- Exercise
Lay out the items starting at the line containing "Screen dimensions: 1125x714" and ending at the line containing "The height and width of the screenshot is (392, 598)." as a JSON list of strings, one string per line, skipping blank lines.

- Records shown
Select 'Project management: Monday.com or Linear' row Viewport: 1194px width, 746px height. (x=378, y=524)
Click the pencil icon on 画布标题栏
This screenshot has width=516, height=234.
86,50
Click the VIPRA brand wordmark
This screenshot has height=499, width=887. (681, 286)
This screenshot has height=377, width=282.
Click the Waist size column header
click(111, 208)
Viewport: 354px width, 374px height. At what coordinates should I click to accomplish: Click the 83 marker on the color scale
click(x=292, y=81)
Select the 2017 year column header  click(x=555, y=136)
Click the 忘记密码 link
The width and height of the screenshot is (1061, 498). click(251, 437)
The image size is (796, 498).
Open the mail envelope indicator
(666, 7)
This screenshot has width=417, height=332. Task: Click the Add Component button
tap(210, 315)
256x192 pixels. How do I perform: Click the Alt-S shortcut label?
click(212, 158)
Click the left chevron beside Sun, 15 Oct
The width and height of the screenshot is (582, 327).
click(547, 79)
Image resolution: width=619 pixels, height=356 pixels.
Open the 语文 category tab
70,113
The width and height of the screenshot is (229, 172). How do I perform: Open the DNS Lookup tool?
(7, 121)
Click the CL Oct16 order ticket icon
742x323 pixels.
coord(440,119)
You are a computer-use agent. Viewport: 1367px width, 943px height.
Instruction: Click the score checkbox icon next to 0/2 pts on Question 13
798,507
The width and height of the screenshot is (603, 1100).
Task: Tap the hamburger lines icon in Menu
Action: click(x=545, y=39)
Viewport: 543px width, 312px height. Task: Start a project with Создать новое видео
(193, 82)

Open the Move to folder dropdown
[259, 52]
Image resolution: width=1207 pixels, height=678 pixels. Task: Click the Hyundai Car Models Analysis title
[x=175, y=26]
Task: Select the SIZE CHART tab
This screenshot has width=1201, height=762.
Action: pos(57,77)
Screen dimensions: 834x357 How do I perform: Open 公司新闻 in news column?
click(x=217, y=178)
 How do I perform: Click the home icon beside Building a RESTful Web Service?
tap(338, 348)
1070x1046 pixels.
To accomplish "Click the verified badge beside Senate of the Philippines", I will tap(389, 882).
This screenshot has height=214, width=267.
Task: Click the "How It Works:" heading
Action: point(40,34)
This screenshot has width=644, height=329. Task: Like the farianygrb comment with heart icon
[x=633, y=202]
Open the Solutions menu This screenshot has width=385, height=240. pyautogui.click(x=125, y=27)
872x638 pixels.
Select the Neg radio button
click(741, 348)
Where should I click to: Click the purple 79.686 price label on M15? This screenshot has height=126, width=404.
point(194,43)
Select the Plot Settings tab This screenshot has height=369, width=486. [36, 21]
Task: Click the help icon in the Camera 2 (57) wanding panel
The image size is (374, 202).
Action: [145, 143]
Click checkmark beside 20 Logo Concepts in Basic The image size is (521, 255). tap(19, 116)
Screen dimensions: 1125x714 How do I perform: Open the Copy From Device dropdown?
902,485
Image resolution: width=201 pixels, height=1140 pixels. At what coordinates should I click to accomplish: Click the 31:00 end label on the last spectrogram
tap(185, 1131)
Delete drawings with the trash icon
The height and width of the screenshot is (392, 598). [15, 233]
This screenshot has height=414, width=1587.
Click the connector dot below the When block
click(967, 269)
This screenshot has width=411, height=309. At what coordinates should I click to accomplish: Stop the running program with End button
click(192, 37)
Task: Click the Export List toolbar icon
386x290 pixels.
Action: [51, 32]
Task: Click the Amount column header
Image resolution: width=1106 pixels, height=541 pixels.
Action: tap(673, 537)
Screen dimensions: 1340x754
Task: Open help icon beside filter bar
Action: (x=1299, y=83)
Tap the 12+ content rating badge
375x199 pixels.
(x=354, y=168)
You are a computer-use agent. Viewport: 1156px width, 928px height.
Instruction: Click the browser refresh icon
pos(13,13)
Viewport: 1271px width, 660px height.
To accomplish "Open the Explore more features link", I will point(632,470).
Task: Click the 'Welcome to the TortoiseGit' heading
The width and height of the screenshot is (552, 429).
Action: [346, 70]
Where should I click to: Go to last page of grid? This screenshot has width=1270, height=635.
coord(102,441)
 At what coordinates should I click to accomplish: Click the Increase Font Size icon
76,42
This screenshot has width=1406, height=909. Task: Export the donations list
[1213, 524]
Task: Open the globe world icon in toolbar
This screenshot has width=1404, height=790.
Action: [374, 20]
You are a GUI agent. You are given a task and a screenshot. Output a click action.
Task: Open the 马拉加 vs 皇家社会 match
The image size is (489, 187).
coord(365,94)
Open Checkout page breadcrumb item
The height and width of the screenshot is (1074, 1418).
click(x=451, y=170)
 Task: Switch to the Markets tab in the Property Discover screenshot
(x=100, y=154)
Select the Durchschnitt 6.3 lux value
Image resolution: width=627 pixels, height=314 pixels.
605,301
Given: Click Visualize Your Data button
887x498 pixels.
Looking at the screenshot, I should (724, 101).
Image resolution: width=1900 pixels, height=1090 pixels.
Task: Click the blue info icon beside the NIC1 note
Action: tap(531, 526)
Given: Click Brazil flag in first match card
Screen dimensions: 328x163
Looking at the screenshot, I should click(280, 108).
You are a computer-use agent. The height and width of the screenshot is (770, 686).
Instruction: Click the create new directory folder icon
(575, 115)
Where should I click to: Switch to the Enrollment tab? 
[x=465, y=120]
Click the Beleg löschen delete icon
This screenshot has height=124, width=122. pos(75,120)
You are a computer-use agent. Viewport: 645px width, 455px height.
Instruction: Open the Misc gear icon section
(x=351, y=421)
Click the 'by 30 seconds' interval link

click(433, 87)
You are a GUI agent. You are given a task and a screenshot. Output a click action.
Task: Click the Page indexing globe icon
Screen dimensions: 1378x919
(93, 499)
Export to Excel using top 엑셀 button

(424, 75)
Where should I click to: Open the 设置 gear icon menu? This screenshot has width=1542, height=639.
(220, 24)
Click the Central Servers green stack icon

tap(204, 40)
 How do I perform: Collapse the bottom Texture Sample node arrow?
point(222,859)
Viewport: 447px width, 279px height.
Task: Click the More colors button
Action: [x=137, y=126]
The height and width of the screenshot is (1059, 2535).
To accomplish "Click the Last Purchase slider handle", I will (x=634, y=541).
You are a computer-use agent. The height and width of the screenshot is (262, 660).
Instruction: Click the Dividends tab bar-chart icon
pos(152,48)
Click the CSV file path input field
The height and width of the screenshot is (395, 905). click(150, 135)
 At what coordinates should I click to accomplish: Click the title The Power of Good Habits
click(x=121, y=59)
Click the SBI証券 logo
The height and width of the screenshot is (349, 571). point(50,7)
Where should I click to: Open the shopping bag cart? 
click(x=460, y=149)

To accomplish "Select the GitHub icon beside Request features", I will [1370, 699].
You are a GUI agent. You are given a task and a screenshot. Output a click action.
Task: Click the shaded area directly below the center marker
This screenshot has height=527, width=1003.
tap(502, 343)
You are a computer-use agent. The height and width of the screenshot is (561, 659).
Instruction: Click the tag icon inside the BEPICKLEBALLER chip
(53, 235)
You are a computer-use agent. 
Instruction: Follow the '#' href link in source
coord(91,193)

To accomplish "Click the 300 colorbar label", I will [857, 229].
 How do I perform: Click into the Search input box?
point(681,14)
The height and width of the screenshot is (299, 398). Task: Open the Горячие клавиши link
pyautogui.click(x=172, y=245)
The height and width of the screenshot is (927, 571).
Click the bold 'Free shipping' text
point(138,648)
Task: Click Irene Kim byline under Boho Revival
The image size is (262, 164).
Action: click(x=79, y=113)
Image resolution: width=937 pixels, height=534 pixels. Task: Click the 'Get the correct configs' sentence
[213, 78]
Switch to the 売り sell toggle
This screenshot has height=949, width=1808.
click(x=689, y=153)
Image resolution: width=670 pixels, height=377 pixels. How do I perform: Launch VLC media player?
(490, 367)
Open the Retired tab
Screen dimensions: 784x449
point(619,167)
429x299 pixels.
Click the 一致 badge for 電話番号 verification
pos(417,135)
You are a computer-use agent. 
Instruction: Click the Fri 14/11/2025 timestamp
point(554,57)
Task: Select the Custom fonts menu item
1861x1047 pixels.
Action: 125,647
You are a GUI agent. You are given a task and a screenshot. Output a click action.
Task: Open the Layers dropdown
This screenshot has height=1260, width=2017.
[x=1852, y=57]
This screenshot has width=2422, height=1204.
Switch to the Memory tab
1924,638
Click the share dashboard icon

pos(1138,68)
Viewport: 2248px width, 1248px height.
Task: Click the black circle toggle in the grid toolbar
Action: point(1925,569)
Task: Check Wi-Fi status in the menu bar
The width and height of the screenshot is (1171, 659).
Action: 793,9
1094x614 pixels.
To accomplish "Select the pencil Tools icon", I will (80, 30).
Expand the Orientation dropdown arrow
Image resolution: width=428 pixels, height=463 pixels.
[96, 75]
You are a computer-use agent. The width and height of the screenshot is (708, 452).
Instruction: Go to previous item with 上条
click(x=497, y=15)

- Exercise answer
[
  "Screen dimensions: 1125x714 How do I perform: Open the Copy From Device dropdown?",
  "902,485",
  "Image resolution: width=201 pixels, height=1140 pixels. At what coordinates should I click to accomplish: Click the 31:00 end label on the last spectrogram",
  "tap(185, 1131)",
  "Delete drawings with the trash icon",
  "The height and width of the screenshot is (392, 598). [15, 233]"
]